New Plymouth's streets were jam packed on Friday as Womaders geared up for the big weekend.
But while some retailers made the most of the heavy foot traffic, others did little to get extra people through their doors.
Womad specials and window displays were few and far between in the CBD.
Taranaki Arts Festival Trust communications manager Lisa McMullan said an annual campaign to get retailers into the Womad spirit had fallen short this year.
In February, a group of TAFT volunteers dropped flyers to retailers encouraging them to dress up their shop windows.
Each participant received a Friday night pass to Womad and the winning shop, Trade Aid, won two three-day passes.
Only 26 shops took up the challenge. Decorated window displays were at a number of Centre City retailers, she said.
That figure was well down on previous years.
Next year TAFT would try to communicate better with retailers, she said.
"I would be very interested to know how to make it easier for them to get involved in the project."
The low participation could have been partly because of Americarna coming to town a few weeks before Womad.
Retailers would probably be more willing to get involved if Womad signage was supplied but that was beyond TAFT's budget, she said.
The initiative had been in place for at least five years.

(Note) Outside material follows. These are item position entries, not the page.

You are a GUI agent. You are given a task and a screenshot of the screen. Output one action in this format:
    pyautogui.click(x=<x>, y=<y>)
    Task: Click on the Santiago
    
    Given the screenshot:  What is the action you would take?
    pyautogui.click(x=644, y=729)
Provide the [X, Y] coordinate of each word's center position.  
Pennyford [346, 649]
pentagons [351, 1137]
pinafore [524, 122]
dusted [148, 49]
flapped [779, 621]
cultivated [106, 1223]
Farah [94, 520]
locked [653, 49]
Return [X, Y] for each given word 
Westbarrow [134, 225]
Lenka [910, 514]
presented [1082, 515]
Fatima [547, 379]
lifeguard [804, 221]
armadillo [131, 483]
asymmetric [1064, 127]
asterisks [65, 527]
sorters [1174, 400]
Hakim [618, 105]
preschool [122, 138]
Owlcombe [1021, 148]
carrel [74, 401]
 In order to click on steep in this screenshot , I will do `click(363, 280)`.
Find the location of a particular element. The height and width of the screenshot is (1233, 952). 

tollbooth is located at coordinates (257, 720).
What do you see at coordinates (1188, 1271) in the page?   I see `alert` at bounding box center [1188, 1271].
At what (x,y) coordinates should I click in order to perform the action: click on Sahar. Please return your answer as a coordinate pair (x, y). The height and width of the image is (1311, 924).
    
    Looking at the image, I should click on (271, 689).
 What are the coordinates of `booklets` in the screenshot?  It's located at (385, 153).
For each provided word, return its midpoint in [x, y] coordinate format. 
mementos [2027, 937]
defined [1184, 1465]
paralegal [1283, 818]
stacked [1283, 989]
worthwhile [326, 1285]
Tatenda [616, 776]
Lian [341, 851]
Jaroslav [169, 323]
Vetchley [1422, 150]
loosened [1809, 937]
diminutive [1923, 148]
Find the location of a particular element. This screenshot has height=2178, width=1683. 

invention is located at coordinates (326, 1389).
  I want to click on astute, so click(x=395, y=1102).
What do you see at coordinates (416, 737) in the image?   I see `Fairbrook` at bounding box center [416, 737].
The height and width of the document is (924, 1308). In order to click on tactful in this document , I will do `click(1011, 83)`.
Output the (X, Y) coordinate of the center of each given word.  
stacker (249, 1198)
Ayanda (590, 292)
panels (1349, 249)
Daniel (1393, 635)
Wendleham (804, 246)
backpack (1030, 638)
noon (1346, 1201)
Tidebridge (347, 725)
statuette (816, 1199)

"Some retailers jumped on board and are delighted to join the party and welcome people to town."
One retailer to get into the spirit was Kiwi Outdoors Centre with a dressed up window display, extra stock on hand and Womad specials.
Owner Rob Needs was extending his hours today and tomorrow to cater for Womad crowds looking for seating, warm clothing and camping needs.
"Event tourism is fantastic if you can ride the coat tails of it," Mr Needs said. "Being a local business, we know what works."
He had bought stock specifically for Womad.
They had a special on Icebreaker gear at the moment to cater for the chilly nights he was anticipating.
"We predict it will be cold nights and the people who come down from up north will be freezing."
His advice for retailers unsure of how to capture the Womad market was to experience it first- hand.
Record store Vinyl Countdown also drew Womad patrons through its doors.
Owner Mark Thomas said he tried to stock as many Womad artist's albums as possible.
And Womad music had been playing non-stop over the store's stereo for the past week or so.